- Passage given
▼
To get the team name, we grab the text inside the \<a\> tag inside each team's section container. Then we'll get the abbreviation for each team by splitting on '/' in a team's URL and grabbing the 7th element. Next, we'll create a dictionary of the teams and their abbreviations. This will come in handy later.

In [2]:
team_names = [team.a.text for team in team_containers]
team_abbrs = [team.find_all('a',href=True)[1]['href'].split('/')[6] for team in team_containers]
teams = dict(zip(team_abbrs,team_names))

Let's make sure we got all 30 teams.

In [3]:
print(len(teams))
teams

30


{'bos': 'Boston Celtics',
 'bkn': 'Brooklyn Nets',
 'ny': 'New York Knicks',
 'phi': 'Philadelphia 76ers',
 'tor': 'Toronto Raptors',
 'chi': 'Chicago Bulls',
 'cle': 'Cleveland Cavaliers',
 'det': 'Detroit Pistons',
 'ind': 'Indiana Pacers',
 'mil': 'Milwaukee Bucks',
 'den': 'Denver Nuggets',
 'min': 'Minnesota Timberwolves',
 'okc': 'Oklahoma City Thunder',
 'por': 'Portland Trail Blazers',
 'utah': 'Utah Jazz',
 'gs': 'Golden State Warriors',
 'lac': 'LA Clippers',
 'lal': 'Los Angeles Lakers',
 'phx': 'Phoenix Suns',
 'sac': 'Sacramento Kings',
 'atl': 'Atlanta Hawks',
 'cha': 'Charlotte Hornets',
 'mia': 'Miami Heat',
 'orl': 'Orlando Magic',
 'wsh': 'Washington Wizards',
 'dal': 'Dallas Mavericks',
 'hou': 'Houston Rockets',
 'mem': 'Memphis Grizzlies',
 'no': 'New Orleans Pelicans',
 'sa': 'San Antonio Spurs'}

## Scraping ESPN Team Schedule Page for Game IDs

The page containing a game's box score is of the following format:<br>
https://www.espn.com/nba/matchup?gameId=401070218.<br>
So we need to get a list of all the game IDs. We do this by looking at the schedule page of each team.

A team's regular season schedule is listed on a URL with the following format: https://www.espn.com/nba/team/schedule/_/name/ABBR/season/YEAR/seasontype/2, where ABBR (team abbreviation) and YEAR are our variables of interest.

In [4]:
year = '2019'
team_abbr = 'gs'

schedule_url = request.urlopen('https://www.espn.com/nba/team/schedule/_/name/'+team_abbr+'/season/'+year+'/seasontype/2').read()
schedule_soup = BeautifulSoup(schedule_url,'lxml')

The class for each table row of a team's schedule contains the string "Table__TR". So we'll search for that and exclude the first row which are just the table's column names.
▲
- Dataset entries
▼
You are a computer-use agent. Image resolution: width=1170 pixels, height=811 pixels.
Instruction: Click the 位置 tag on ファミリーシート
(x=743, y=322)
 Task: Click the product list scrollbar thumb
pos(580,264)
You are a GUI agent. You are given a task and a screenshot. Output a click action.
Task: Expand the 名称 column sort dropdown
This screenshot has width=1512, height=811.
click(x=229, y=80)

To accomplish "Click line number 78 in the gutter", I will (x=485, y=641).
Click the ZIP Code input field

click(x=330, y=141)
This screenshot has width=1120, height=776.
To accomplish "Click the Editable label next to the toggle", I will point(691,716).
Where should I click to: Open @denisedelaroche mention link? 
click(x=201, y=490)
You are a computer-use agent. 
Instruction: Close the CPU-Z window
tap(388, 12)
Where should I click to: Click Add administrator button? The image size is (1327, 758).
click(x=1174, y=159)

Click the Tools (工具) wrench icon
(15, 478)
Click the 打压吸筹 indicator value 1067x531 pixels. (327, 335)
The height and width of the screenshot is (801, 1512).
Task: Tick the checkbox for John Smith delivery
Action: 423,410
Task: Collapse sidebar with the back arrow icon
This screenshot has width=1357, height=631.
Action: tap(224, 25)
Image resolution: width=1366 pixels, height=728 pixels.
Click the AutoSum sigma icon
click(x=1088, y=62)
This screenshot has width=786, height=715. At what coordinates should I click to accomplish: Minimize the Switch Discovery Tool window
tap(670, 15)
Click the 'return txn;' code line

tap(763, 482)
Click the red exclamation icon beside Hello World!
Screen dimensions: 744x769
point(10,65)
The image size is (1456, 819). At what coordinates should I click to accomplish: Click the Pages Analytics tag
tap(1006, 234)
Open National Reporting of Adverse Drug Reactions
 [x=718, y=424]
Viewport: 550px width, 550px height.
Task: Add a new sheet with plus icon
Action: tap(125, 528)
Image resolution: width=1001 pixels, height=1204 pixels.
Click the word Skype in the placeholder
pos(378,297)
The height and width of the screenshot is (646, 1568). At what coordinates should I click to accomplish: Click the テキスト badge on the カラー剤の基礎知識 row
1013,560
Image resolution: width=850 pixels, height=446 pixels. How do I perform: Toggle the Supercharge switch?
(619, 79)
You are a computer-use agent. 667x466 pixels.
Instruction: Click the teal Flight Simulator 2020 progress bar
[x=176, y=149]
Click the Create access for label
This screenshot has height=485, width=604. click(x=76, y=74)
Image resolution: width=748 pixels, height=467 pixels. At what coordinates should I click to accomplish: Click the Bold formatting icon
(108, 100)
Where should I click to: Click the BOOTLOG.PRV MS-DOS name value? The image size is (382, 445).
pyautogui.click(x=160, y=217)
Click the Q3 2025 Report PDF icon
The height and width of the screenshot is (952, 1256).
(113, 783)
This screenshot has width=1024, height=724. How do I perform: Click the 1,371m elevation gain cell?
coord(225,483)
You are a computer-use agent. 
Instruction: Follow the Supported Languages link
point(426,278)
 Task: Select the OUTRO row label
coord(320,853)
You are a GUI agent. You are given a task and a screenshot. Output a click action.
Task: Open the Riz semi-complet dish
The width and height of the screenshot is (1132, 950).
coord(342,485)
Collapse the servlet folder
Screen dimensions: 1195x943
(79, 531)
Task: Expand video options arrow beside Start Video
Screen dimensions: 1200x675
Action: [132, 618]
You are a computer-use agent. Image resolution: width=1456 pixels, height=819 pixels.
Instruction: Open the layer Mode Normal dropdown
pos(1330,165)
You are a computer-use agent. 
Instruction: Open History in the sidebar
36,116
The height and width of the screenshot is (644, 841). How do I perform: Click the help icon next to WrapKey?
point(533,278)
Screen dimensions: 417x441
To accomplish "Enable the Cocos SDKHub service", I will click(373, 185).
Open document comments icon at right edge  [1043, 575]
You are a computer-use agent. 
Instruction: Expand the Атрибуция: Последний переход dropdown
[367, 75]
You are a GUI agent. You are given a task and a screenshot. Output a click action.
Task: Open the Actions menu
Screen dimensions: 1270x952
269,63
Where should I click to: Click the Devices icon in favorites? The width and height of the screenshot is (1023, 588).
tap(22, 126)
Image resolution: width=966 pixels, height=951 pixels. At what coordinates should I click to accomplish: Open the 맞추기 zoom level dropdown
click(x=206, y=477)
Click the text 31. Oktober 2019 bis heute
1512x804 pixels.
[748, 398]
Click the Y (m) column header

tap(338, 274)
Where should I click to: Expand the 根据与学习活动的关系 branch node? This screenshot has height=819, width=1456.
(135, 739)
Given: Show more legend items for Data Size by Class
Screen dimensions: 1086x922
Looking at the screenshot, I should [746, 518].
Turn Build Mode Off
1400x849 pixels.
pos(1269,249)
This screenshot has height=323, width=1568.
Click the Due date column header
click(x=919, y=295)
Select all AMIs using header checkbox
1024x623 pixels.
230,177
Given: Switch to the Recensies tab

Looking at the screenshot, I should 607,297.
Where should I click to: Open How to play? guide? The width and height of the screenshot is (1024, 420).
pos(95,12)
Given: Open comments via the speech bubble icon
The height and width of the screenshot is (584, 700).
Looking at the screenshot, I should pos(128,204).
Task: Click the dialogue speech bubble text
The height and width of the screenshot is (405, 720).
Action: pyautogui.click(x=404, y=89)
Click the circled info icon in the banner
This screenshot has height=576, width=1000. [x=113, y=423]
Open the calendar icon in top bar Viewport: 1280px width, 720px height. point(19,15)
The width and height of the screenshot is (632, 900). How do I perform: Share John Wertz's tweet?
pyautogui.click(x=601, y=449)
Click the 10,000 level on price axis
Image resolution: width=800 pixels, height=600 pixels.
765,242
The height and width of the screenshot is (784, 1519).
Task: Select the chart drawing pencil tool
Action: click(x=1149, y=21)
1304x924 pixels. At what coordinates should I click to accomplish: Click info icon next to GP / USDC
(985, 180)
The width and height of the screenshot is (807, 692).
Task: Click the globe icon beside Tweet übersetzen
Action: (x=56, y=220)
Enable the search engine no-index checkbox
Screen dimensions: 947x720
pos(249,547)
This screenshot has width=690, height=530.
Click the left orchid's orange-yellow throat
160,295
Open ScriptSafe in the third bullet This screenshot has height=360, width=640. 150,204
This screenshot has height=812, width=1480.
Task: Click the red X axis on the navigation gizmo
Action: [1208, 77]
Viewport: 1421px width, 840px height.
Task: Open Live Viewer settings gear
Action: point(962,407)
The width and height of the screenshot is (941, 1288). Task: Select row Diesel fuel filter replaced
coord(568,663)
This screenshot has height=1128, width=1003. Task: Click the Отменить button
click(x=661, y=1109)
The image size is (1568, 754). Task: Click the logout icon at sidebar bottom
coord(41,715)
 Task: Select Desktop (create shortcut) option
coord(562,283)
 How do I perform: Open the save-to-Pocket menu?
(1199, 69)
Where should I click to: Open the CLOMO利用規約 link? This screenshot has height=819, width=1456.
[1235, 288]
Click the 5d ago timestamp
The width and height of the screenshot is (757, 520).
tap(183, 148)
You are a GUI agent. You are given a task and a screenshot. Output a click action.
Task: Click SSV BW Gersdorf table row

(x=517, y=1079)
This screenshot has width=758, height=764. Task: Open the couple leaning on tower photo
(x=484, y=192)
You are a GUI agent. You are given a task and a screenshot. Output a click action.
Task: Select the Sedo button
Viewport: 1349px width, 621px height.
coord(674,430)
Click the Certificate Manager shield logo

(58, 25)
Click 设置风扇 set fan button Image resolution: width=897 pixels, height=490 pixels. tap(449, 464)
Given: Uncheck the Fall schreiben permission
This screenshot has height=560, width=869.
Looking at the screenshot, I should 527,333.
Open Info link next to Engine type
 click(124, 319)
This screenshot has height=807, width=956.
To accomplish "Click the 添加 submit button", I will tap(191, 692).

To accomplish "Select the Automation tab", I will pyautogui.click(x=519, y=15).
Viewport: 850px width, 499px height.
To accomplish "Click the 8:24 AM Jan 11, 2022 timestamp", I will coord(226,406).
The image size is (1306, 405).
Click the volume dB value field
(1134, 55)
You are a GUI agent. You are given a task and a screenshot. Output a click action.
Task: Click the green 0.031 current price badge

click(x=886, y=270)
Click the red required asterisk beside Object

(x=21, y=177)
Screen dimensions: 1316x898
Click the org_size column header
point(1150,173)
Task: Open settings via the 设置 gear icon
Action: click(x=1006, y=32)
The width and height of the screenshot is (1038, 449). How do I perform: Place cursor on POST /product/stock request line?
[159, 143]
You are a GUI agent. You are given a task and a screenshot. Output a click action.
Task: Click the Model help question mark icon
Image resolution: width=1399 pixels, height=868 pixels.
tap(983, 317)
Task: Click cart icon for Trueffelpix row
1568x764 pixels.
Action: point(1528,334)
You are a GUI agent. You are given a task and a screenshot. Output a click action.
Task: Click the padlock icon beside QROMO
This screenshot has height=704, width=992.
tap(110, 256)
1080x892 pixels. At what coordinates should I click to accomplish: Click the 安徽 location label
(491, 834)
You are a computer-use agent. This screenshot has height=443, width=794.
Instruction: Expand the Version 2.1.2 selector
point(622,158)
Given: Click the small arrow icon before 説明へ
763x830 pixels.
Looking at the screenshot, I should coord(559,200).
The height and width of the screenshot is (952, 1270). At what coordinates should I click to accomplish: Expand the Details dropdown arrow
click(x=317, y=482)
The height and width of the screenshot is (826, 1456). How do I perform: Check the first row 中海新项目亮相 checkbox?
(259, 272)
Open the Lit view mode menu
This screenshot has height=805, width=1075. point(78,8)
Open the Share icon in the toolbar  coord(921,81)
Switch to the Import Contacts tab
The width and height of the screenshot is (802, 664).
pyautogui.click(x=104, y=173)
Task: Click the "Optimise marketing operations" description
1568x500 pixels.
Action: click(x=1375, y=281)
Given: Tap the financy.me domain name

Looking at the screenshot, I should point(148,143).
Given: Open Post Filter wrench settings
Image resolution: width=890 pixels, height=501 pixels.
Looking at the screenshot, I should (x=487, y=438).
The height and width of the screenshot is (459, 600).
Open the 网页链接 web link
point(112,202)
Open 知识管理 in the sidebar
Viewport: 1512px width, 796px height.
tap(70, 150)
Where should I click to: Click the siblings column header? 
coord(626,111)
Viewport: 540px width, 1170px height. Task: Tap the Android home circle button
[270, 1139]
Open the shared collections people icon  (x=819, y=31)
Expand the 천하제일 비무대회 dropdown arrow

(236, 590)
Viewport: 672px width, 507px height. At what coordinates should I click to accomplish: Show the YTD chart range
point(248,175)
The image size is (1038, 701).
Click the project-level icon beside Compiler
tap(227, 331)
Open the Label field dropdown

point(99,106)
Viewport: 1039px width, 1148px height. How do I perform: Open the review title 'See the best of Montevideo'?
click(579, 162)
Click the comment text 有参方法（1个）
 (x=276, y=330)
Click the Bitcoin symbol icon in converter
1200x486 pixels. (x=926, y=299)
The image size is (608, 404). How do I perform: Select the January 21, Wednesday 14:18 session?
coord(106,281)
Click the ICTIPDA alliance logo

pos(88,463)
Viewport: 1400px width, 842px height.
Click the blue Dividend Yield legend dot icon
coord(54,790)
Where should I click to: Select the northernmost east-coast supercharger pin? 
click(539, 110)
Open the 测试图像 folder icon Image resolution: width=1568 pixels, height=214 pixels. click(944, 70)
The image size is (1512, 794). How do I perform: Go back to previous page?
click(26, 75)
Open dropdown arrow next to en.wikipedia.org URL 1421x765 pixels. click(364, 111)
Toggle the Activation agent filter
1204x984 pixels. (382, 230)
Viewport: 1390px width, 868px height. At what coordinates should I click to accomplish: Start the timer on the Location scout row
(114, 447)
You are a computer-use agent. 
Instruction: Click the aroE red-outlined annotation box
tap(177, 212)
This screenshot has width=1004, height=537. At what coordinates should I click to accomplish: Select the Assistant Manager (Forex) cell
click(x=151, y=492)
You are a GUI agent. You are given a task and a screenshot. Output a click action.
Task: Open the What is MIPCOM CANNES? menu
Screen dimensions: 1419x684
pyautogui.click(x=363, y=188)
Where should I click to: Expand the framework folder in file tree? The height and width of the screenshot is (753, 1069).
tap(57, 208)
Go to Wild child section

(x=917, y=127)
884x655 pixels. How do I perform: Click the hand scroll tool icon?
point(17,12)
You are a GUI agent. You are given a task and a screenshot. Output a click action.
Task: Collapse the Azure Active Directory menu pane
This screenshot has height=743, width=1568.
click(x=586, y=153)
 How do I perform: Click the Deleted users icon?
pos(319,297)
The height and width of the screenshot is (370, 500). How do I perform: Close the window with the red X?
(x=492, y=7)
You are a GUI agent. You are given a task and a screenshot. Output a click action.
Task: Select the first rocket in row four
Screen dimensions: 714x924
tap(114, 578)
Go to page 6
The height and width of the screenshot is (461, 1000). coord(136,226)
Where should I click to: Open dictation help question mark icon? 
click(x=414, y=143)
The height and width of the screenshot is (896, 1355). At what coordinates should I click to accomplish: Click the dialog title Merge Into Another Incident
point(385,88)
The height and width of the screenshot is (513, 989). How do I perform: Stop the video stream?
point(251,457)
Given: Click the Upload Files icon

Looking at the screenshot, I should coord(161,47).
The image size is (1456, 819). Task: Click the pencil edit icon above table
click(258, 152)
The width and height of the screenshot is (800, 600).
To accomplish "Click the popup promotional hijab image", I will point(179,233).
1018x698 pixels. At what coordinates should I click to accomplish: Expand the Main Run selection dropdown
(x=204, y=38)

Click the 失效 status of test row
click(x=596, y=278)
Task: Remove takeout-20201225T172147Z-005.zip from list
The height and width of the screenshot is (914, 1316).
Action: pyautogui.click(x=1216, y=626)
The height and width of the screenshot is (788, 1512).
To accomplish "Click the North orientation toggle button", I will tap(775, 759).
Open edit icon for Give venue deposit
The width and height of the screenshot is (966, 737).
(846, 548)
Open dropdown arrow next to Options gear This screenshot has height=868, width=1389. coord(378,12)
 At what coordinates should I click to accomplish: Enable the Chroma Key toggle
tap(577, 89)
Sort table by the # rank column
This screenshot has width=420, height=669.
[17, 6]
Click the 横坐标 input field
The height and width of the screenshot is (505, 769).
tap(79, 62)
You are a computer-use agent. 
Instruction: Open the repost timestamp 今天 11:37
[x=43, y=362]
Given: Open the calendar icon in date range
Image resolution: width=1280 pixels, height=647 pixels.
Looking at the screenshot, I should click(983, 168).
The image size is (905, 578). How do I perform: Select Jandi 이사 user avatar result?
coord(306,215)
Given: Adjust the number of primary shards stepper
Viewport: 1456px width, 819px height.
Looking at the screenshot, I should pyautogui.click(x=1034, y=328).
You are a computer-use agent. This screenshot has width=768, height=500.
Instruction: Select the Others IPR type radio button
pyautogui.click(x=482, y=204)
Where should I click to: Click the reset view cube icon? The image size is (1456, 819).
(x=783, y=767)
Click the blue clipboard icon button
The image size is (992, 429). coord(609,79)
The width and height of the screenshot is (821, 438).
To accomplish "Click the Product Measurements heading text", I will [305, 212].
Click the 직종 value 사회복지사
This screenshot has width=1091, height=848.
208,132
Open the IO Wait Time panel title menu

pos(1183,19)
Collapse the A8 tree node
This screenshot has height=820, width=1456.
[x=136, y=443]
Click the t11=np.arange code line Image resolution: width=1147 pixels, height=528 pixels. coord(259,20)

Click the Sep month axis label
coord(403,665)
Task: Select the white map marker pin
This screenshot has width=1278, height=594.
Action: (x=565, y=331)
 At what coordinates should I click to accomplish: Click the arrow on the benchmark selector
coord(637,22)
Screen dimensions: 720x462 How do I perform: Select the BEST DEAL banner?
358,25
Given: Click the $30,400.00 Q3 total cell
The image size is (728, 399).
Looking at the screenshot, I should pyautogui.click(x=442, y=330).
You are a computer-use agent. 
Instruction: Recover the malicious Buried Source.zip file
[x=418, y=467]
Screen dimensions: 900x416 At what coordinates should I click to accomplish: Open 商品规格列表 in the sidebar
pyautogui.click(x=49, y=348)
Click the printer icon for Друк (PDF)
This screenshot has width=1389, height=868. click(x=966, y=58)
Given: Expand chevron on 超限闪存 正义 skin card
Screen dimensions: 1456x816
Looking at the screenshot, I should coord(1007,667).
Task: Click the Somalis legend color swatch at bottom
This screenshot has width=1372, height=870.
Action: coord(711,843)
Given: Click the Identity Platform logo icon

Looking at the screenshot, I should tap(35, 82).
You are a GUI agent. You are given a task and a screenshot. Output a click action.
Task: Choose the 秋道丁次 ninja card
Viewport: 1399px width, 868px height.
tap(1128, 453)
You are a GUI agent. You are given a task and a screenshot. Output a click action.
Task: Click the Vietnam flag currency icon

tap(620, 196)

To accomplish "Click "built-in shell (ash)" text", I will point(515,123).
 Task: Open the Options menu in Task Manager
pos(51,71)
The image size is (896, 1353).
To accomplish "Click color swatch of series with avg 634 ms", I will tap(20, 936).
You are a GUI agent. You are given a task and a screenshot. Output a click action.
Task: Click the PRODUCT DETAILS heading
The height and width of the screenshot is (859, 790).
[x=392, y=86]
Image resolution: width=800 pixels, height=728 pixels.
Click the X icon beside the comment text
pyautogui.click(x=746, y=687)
▲
- Challenges
1: In the ESPN scraping walkthrough, list every team whose abbreviation in the dictionary is two letters long, along with that abbreviation.
2: Turn the paragraph of the ESPN scraping walkthrough that starts "To get the team name" into a short bulleted list that keeps its main facts.
3: Copy the stretch of the ESPN scraping walkthrough from "The page containing" through "of each team." word for word.
Use only the ESPN scraping walkthrough to answer, and nothing from the lines.

- In response
1:
- ny: New York Knicks
- gs: Golden State Warriors
- no: New Orleans Pelicans
- sa: San Antonio Spurs

2:
- Team name: taken from the text inside the <a> tag in each team's section container.
- Team abbreviation: found by splitting the team's URL on '/' and taking the 7th element.
- A dictionary of the teams and their abbreviations is then built, for use later.

3:
The page containing a game's box score is of the following format:<br>
https://www.espn.com/nba/matchup?gameId=401070218.<br>
So we need to get a list of all the game IDs. We do this by looking at the schedule page of each team.